In Ruby (or any language with some dynamicism and a good ORM), that whole block compacts comfortably to a single line of code:

raise ... if Team[req.team_id].organization.marketplace

And the Go version is only as short of it is because our foreign keys mean that we can skip handling some types of user-facing errors. i.e. We don’t have to worry about translating a missing organization to a 404 because foreign keys guarantee its existence. Sqlc also saves hundreds of lines – before the Go code for every one of those queries like TeamGetByID had to be written by a human and tested. Now we write the SQL and let sqlc do the work, but using Go built-ins database/sql you still get to do all of it.

Another bad-but-unavoidable Go pattern is preloading objects to avoid N + 1 queries, but then having to manually map them into structures that your code can actually use:

teams, err := queries.TeamGetByIDMany(ctx, sliceutil.Map(unsentInvoices,
    func(i dbsqlc.Invoice) uuid.UUID { return i.TeamID }))
if err != nil {
    return xerrors.Errorf("error getting teams: %w", err)
}

teamsMap := sliceutil.KeyBy(teams,
    func(t dbsqlc.Team) uuid.UUID { return t.ID })

Again, with an ORM this is:

Invoice.load(..., eager: [:team]).each { |i| i.team.name }

And the Go code was >2x longer just one release of Go ago. Notice the functions sliceutil.Map and sliceutil.KeyBy which were impossible without generics. Before, these were an initialization and a for loop – 4-5 lines each.

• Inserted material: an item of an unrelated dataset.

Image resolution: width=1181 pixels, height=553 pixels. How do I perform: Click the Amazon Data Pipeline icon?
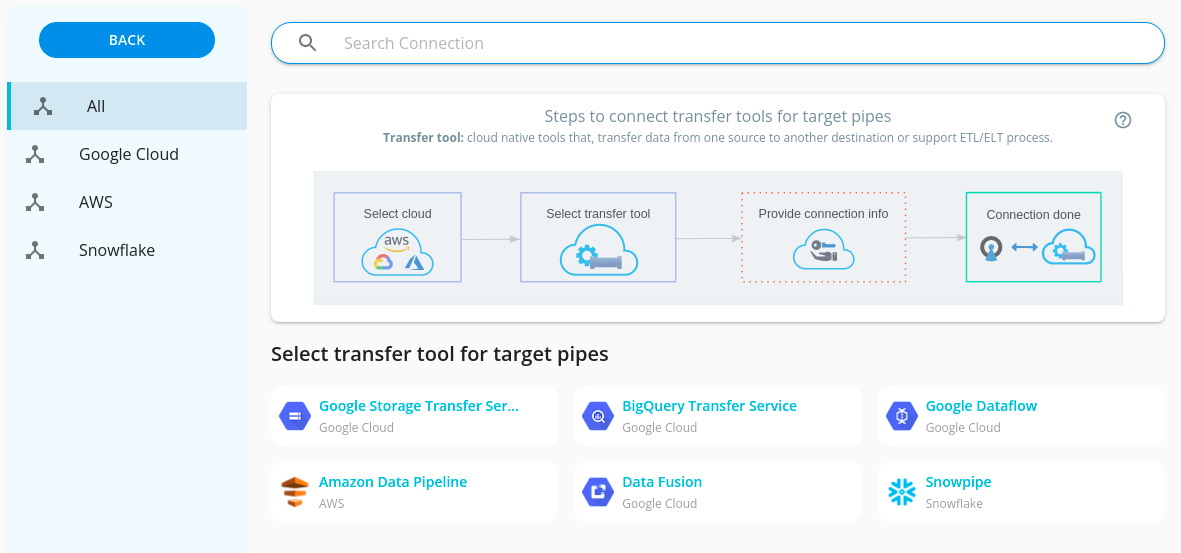click(294, 492)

I’ve experimented with custom data loading frameworks that sit a layer above sqlc to reduce boilerplate:

err = dbload.New(tx).
    Add(dbload.Loader(&loadBundle.Cluster, req.ClusterID)).
    Add(dbload.LoaderCustomID(&loadBundle.Provider,
       req.ProviderID)).
    Add(dbload.LoaderCustomID(&loadBundle.Plan,
        dbsqlc.ProviderAndPlan(req.ProviderID, req.PlanID))).
    Add(dbload.LoaderCustomID(&loadBundle.Region,
        dbsqlc.ProviderAndRegion(req.ProviderID, req.RegionID))).

    // must be loaded after cluster
    Add(dbload.LoaderFunc(&loadBundle.PostgresVersion, func() *uuid.UUID {
        return &loadBundle.Cluster.PostgresVersionID
    })).
    Add(dbload.LoaderFunc(&loadBundle.Team, func() *uuid.UUID {
        return &loadBundle.Cluster.TeamID
    })).
    Load(ctx)
if err != nil {
    return nil, err
}

But so far it’s nowhere near enough – this one makes point loading by IDs a lot more succinct, but doesn’t handle anything less trivial like associated objects or one-to-many relationships.

I’m fairly sure that there’s nothing approaching an answer to this problem in the Go ecosystem. But aren’t there millions of lines of production Go out there by now? How aren’t more people running into this?